ResNet-50 is a convolutional neural network that runs 50 layers deep to quickly perform image classification. Using ResNet-50 models from the TensorFlow framework as well as Intel Reference Models, we ran image classification performance tests at three different precision levels: FP32, bfloat16, and INT8. The benchmark reports throughput in the number of images per second that the system could classify, as well as latency (wait times) during analysis.
Figure 1 shows the throughput that the Stratus ztC Endurance 7100 achieved while running the ResNet-50 image classification workload at three precision levels using TensorFlow’s and Intel Reference Models’ default suggested batch sizes. These throughput numbers indicate that the Stratus ztC Endurance 7100 is a platform capable of supporting AI inference work for image classification workloads. See page 4 to learn more about precision levels and batch sizes.
Figure 2 shows the latency that the Stratus ztC Endurance 7100 achieved while running the ResNet-50 image classification workload at three precision levels, with a batch size of 1. Lower latencies mean quicker image classification, so as expected, the most precise model had the highest latency. Across the three precision levels, the Stratus ztC Endurance 7100 server had acceptable latencies that show its suitability for running AI inference workloads for image classification.
What do precision levels mean?
When you’re running AI workloads, you can choose the level of accuracy, or precision, that you need the computer to return, allowing you to prioritize the speed of results, image classification accuracy, and/or resource utilization.
As a Principled Technologies engineer put it in the AIXPRT benchmark blog, “Higher levels of precision for inference tasks help decrease the number of false positives and false negatives, but they can increase the amount of time, memory bandwidth, and computational power necessary to achieve accurate results. Lower levels of precision typically (but not always) enable the model to process inputs more quickly while using less memory and processing power, but they can allow a degree of inaccuracy that is unacceptable for certain real-world applications.”5
We tested with three different precisions:
- FP32, or single-precision (32-bit) floating point format, offers a high degree of mathematical precision. This is the highest precision format we used in testing, and would provide the level of precision required for use cases such as die inspection on a semiconductor line or medical imaging.
- Bfloat16, or half-precision (16-bit) brain floating point format, uses half the number of bits as FP32 to represent a model’s parameters.

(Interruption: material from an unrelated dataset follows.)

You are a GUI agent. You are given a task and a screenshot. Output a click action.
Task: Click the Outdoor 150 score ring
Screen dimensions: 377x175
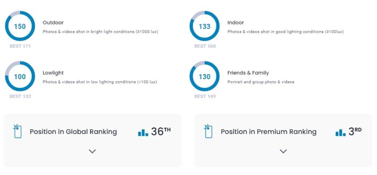(x=20, y=26)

It “decreases time to convergence without losing accuracy” and offers the same range as FP32 but uses half of the memory space.6 Use cases for this precision level might include weather forecasting and climate modeling.
- INT8 is the 8-bit integer data type that has a lower precision level than FP32. INT8 precision can significantly improve latency and throughput, but this increase in speed is often (but not always) at the cost of accuracy. Use cases that might use this level of precision include identification of valve settings in a manufacturing plant or cameras recognizing vehicle license plates to match security records.

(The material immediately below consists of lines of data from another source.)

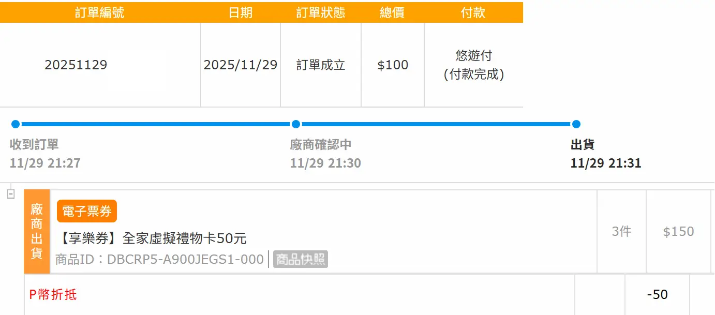Click the 電子票券 badge
715x315 pixels.
point(87,211)
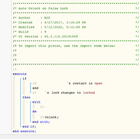Select the Modified date comment line
Screen dimensions: 140x139
click(x=76, y=27)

Adjusting batch sizes for different windows into image classification results
For ResNet-50, batch size refers to the number of images you want the framework to process simultaneously. Smaller batch sizes tend to deliver lower latency, meaning a batch size of 1 “can be a good indicator of how a system handles near-real-time inference demands from client devices.”7 This is why we used a batch size of 1 for measuring latency on the Stratus ztC Endurance 7100.

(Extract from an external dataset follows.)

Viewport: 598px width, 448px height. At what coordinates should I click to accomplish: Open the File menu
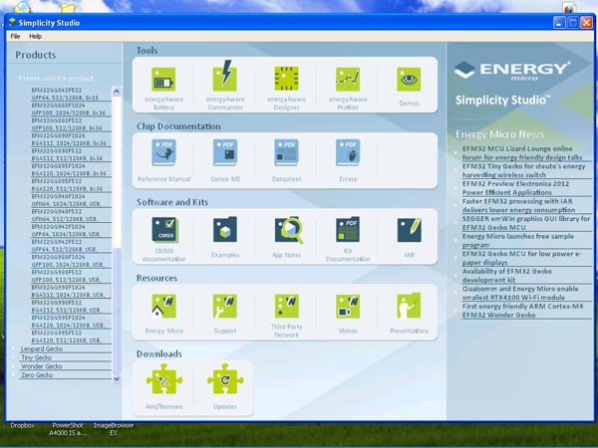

For our maximum throughput tests, we used larger batch sizes—the model frameworks’ default batch sizes of 116 or 80—because increasing the number of simultaneous images to classify shows another aspect of what a system is capable of when it comes to running inference work.
Conclusion
The use of AI to classify bulk image data is climbing across many types of organizations—from healthcare to transportation to retail—all of which can benefit from strong servers that can derive answers from image data quickly. Our test results show that the Stratus ztC Endurance 7100 offers a platform suitable for running these kinds of AI inference workloads, offering strong throughput and low latency at multiple precision levels running ResNet-50 image classification. This means that whether your organization’s work requires extreme precision (such as in medical imaging) or values speed (such as in online shopping suggestions), the Stratus ztC Endurance 7100 is a strong platform that can meet your AI image classification needs.